■ The tasks ■
a) In the forum thread on garden-hose electricity, how much does e2matrix say a cubic meter of water would weigh?
b) Copy the passage of the forum thread on garden-hose electricity verbatim, starting at "Title: A home's" and ending at "the 50's ..".

■ Extracted text ■
┄┄┄┄┄┄┄┄┄┄
Title: A home's garden hose can provide electricity
Post by: keihatsu on April 26, 2010, 06:48:03 PM
1. run a hose to the roof of your house
2. keep a 1 cubic meter tub full of water on your roof
3. let that water drain through a tube to the ground
4. put a water wheel in the flow for a motor

That will provide enough electricity to run your whole house.
Title: Re: A home's garden hose can provide electricity
Post by: innovation_station on April 26, 2010, 07:51:28 PM
i have a turbine with massive power ...  i built it is a alum tesla turbine ...  i was really surprized when i first ran it years ago .. it whipped the axel right round ... from a garden hose ... even turning an old 6vdc car generator from the 50's ..

regards ..

ist
Title: Re: A home's garden hose can provide electricity
Post by: e2matrix on April 26, 2010, 08:20:14 PM
Sorry but it would be a very bad idea to put a cubic meter of water in a container on almost any roof.  That much water would weigh over 2100 pounds not even counting the container.  That would fall through most roofs as they are generally designed to hold the weight of the shingles and a person on them walking carefully.   2100+ pounds in one area of a roof would be a disaster waiting to happen unless a lot of extra bracing was put in place including bracing within the house below the roof. 
   Even that amount of water would not provide electricity for long using a paddle driven generator.   Sorry to nix anything that is an alternative power source but it's just not a good plan in it's currently presented format.   
Title: Re: A home's garden hose can provide electricity
Post by: MrMag on April 26, 2010, 08:22:53 PM
Quote from: keihatsu on April 26, 2010, 06:48:03 PM
1. run a hose to the roof of your house
2. keep a 1 cubic meter tub full of water on your roof
3. let that water drain through a tube to the ground
4. put a water wheel in the flow for a motor

That will provide enough electricity to run your whole house.

Sorry, you won't be able to generate enough power to run a pump to pump the water back up to the roof.
Title: Re: A home's garden hose can provide electricity
Post by: e2matrix on April 26, 2010, 08:24:15 PM
Also consider that most homes that have a city water supply will find their billing quite low for average use of water.  But when it gets over so many gallons the price goes up a lot.  My assumption has been this is to PREVENT people from using water to generate electricity.
┄┄┄┄┄┄┄┄┄┄
■ Recorded data ■
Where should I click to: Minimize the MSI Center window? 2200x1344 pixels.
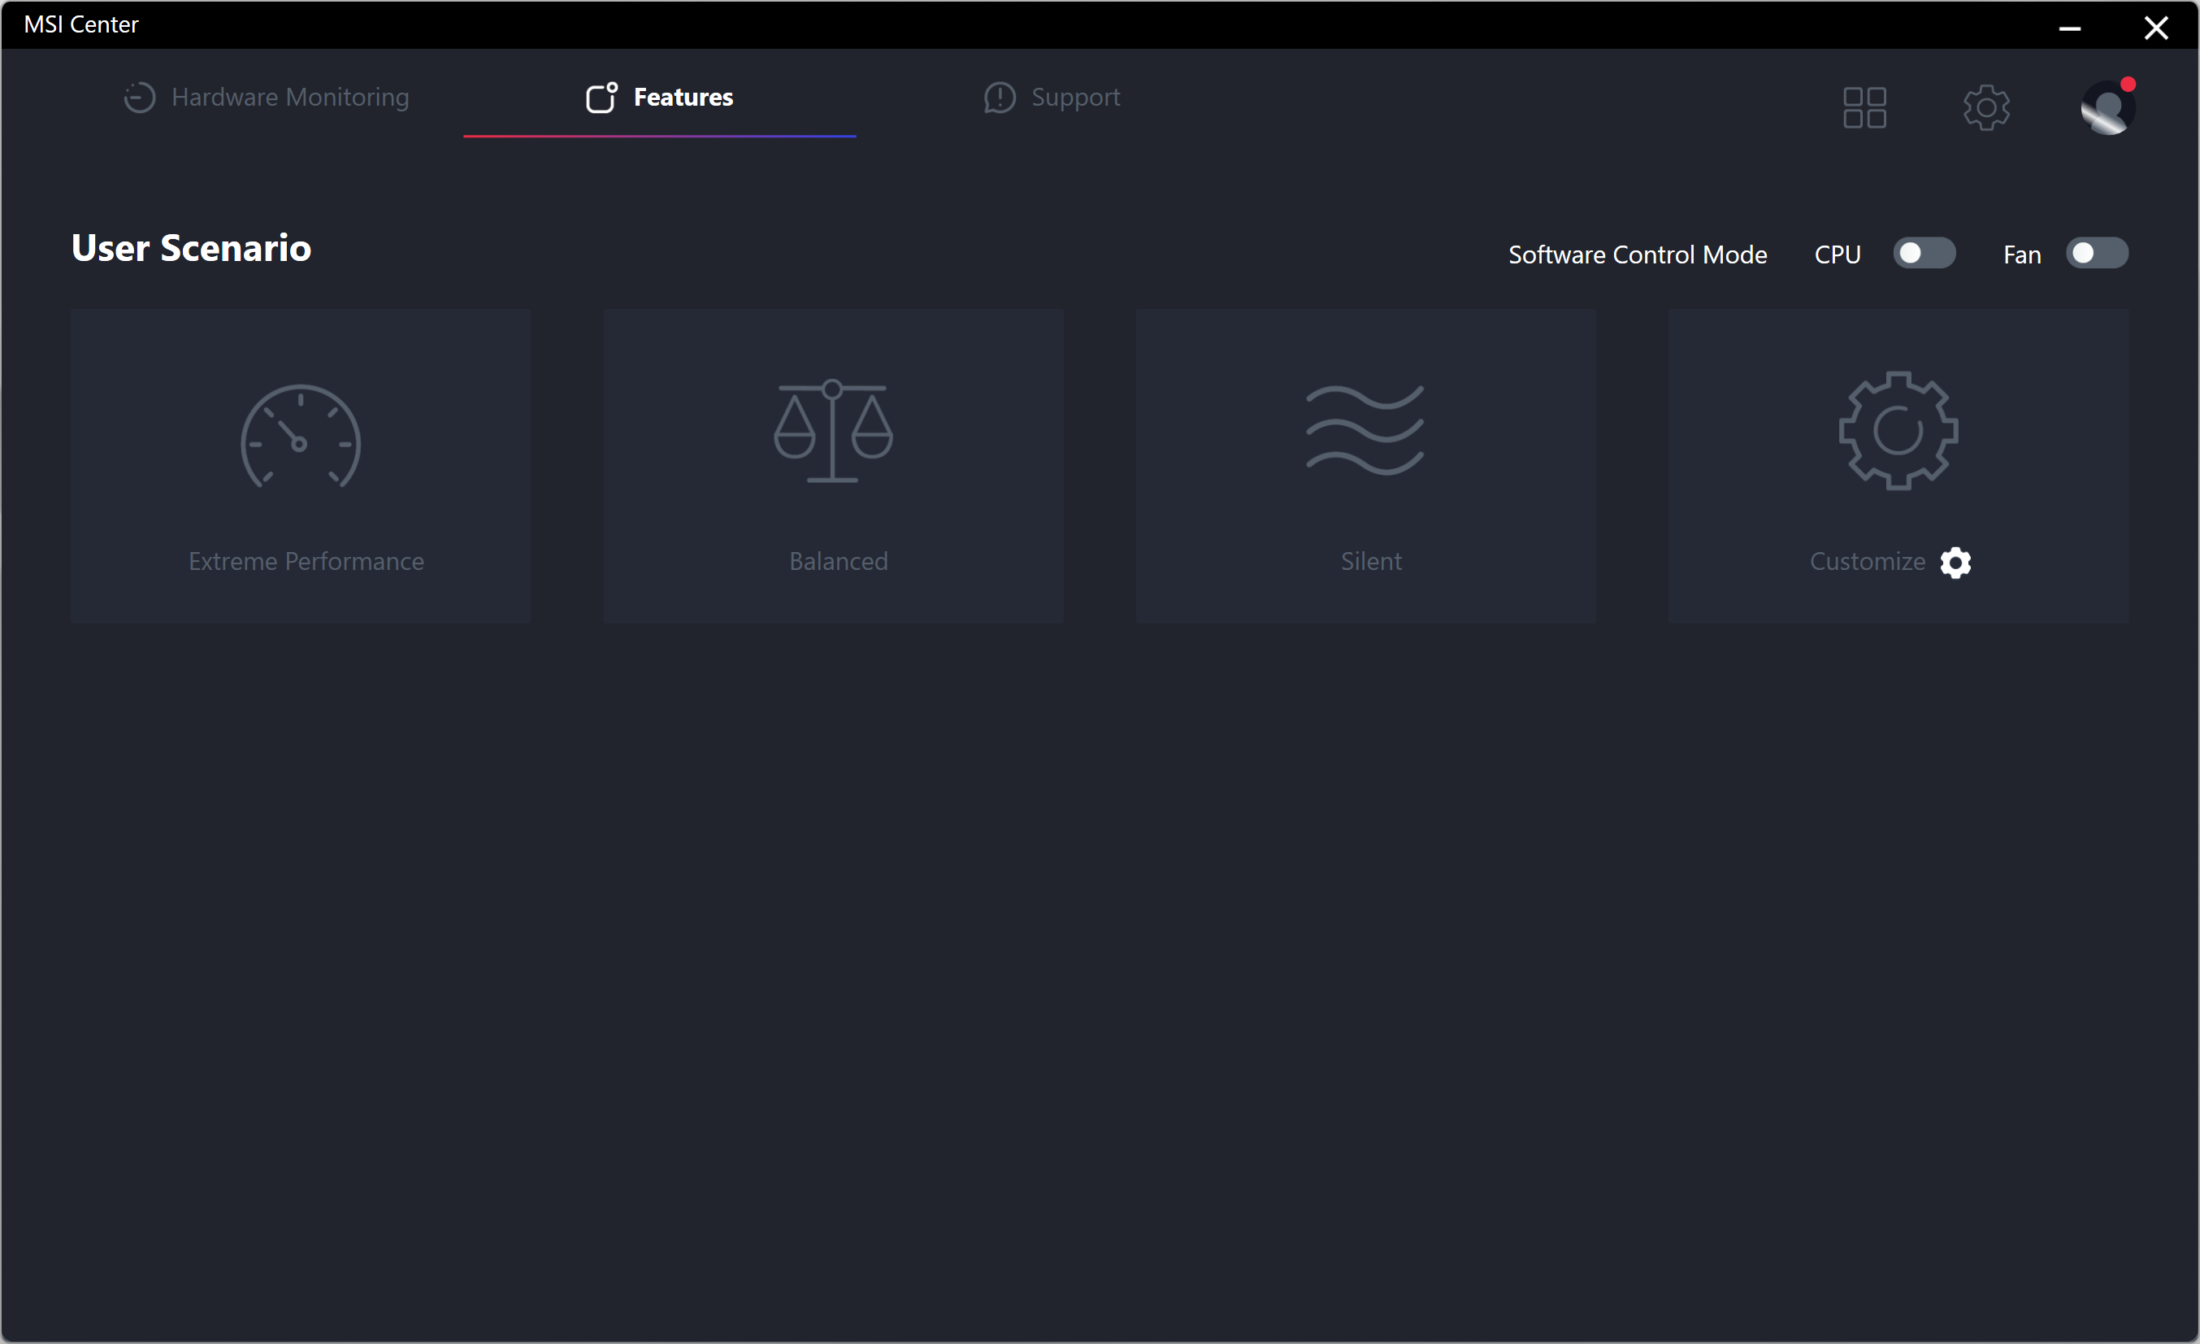(2069, 29)
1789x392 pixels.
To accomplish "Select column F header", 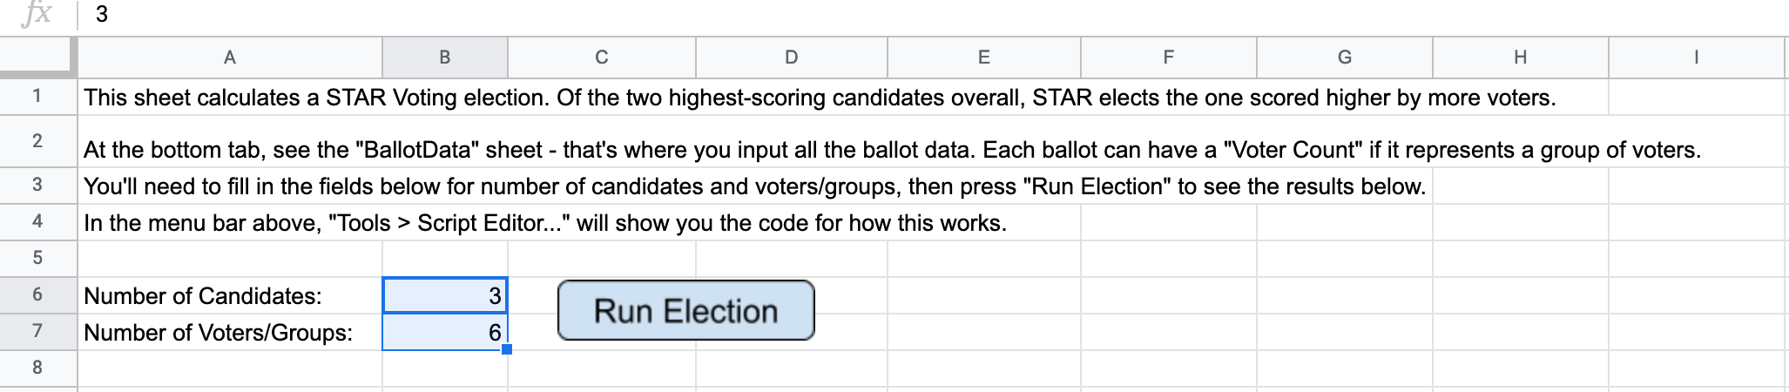I will (1169, 57).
┄┄┄┄┄┄┄┄┄┄
■ Solutions to the tasks ■
a) Over 2100 pounds, not counting the container.

b)
Title: A home's garden hose can provide electricity
Post by: keihatsu on April 26, 2010, 06:48:03 PM
1. run a hose to the roof of your house
2. keep a 1 cubic meter tub full of water on your roof
3. let that water drain through a tube to the ground
4. put a water wheel in the flow for a motor

That will provide enough electricity to run your whole house.
Title: Re: A home's garden hose can provide electricity
Post by: innovation_station on April 26, 2010, 07:51:28 PM
i have a turbine with massive power ...  i built it is a alum tesla turbine ...  i was really surprized when i first ran it years ago .. it whipped the axel right round ... from a garden hose ... even turning an old 6vdc car generator from the 50's ..